Gabriel Garcia Marquez Battles Dementia
/Ayanna Nahmias, Editor-in-ChiefLast Modified: 02:51 AM EDT, 7 July 2012
CARTAGENA, Colombia - Gabriel Garcia Marquez, the Colombian writer and winner of the 1982 Nobel Prize for Literature is reportedly suffering from senile dementia.
Born in 1928 in the small town of Aracataca, Colombia, he began his career as a journalist and throughout the 1950s he published numerous short stories.
In 1967 he wrote his first book in his native Spanish titled Cien años de soledad. It was later translated into English and published under the title One Hundred Years of Solitude. This book would become the cornerstone and seminal work for the movement that is known as magical realism.

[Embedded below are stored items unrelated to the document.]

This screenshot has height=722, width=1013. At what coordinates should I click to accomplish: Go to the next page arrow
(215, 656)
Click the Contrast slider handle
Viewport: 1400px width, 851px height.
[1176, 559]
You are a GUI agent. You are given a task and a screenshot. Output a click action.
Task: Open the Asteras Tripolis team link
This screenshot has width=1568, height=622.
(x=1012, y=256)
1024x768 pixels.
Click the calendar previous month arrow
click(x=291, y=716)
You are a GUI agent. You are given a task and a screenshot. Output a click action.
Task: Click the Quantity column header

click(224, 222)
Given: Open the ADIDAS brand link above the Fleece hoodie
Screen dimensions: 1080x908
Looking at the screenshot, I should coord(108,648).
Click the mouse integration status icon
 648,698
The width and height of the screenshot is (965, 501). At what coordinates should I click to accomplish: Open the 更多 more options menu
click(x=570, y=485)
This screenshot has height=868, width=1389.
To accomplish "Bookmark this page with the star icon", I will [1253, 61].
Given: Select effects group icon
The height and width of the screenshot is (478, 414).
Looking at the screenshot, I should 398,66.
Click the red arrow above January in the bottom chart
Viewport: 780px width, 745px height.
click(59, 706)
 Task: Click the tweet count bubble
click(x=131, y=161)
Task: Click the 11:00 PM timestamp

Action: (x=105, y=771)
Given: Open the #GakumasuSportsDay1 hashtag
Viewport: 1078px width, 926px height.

German art critic Franz Roh is credited with first using the term magical realism in 1925, although the Cuban novelist Alejo Carpentier in 1949 coined the term "lo real maravilloso." Like surrealism in art, magical realism is a literary device in which the line of demarcation that separates the real from the magical is blurred.
Marquez is the iconic patriarch of a literary tradition which yielded celebrated authors like Isabel Allende who wrote The House of the Spirits, Laura Esquivel who penned Like Water for Chocolate, Toni Morrison and her haunting tale Beloved, and Salman Rushdie’s daring novel The Satanic Verses.
What makes Marquez body of work magnificent is that his literary landscape is not limited to “the Latin American experiences, but to larger questions about human nature. In the end, One Hundred Years of Solitude is a novel as much about specific social and historical circumstances—disguised by fiction and fantasy—as about the possibility of love and the sadness of alienation and solitude.” (Source: Spark Notes)
The decline of a brilliant man with a mind capable of weaving intricate worlds serves as a stark reminder of the transience of life. Marquez, now in the twilight of his years remains inextricably trapped in the landscape of dementia as if he were a character in one of his novels.
Jaime Garcia Marquez reported to media that his brother, who is 85 and lives in Mexico, has increasingly lost touch with reality. It was a slow decline which is why the author hasn’t made any public appearances in recent years.
"It is a disease that runs in the family," said Jaime Garcia Marquez. "He is doing well physically, but he has been suffering from dementia for a long time but he still has the humor, joy and enthusiasm that he has always had."